Exercise requirements: Reproduce the listing below, replacing every occurrence of "At what coordinates should I click to accomplish" with "Which point should I click to complete" and leaving all other text unchanged.

Items listed in a dataset
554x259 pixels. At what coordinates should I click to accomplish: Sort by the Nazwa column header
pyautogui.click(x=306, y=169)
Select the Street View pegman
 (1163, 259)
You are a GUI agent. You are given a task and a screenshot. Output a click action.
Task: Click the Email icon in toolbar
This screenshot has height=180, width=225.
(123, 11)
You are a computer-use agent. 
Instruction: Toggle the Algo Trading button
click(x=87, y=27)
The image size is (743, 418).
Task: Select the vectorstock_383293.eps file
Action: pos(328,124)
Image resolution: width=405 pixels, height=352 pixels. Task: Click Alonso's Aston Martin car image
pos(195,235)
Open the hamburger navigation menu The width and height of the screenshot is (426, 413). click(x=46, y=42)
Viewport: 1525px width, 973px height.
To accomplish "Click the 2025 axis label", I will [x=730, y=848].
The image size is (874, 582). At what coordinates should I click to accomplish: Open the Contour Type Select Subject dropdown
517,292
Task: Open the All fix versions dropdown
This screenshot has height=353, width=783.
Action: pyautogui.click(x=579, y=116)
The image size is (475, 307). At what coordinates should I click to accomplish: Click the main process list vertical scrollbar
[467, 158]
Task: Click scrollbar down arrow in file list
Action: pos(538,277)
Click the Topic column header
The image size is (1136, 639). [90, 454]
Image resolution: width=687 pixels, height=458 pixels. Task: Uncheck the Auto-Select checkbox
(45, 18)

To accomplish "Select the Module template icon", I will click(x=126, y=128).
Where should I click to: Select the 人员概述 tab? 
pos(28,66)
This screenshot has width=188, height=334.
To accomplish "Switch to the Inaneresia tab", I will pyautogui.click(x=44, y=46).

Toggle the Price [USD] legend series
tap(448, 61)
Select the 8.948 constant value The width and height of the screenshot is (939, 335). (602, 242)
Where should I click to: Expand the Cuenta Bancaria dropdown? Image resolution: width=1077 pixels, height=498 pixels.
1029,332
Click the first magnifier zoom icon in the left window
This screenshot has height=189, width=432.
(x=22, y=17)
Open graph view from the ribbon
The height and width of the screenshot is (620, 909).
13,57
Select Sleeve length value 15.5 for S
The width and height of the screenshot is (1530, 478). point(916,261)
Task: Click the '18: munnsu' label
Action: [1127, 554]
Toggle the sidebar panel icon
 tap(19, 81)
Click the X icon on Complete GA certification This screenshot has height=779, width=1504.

Final result:
554x259 pixels. Which point should I click to complete: Sort by the Nazwa column header
pyautogui.click(x=306, y=169)
Select the Street View pegman
 (1163, 259)
You are a GUI agent. You are given a task and a screenshot. Output a click action.
Task: Click the Email icon in toolbar
This screenshot has height=180, width=225.
(123, 11)
You are a computer-use agent. 
Instruction: Toggle the Algo Trading button
click(x=87, y=27)
The image size is (743, 418).
Task: Select the vectorstock_383293.eps file
Action: pos(328,124)
Image resolution: width=405 pixels, height=352 pixels. Task: Click Alonso's Aston Martin car image
pos(195,235)
Open the hamburger navigation menu The width and height of the screenshot is (426, 413). click(x=46, y=42)
Viewport: 1525px width, 973px height.
To accomplish "Click the 2025 axis label", I will [x=730, y=848].
The image size is (874, 582). Which point should I click to complete: Open the Contour Type Select Subject dropdown
517,292
Task: Open the All fix versions dropdown
This screenshot has height=353, width=783.
Action: pyautogui.click(x=579, y=116)
The image size is (475, 307). Which point should I click to complete: Click the main process list vertical scrollbar
[467, 158]
Task: Click scrollbar down arrow in file list
Action: pos(538,277)
Click the Topic column header
The image size is (1136, 639). [90, 454]
Image resolution: width=687 pixels, height=458 pixels. Task: Uncheck the Auto-Select checkbox
(45, 18)

To accomplish "Select the Module template icon", I will click(x=126, y=128).
Where should I click to: Select the 人员概述 tab? 
pos(28,66)
This screenshot has width=188, height=334.
To accomplish "Switch to the Inaneresia tab", I will pyautogui.click(x=44, y=46).

Toggle the Price [USD] legend series
tap(448, 61)
Select the 8.948 constant value The width and height of the screenshot is (939, 335). (602, 242)
Where should I click to: Expand the Cuenta Bancaria dropdown? Image resolution: width=1077 pixels, height=498 pixels.
1029,332
Click the first magnifier zoom icon in the left window
This screenshot has height=189, width=432.
(x=22, y=17)
Open graph view from the ribbon
The height and width of the screenshot is (620, 909).
13,57
Select Sleeve length value 15.5 for S
The width and height of the screenshot is (1530, 478). point(916,261)
Task: Click the '18: munnsu' label
Action: [1127, 554]
Toggle the sidebar panel icon
 tap(19, 81)
Click the X icon on Complete GA certification This screenshot has height=779, width=1504.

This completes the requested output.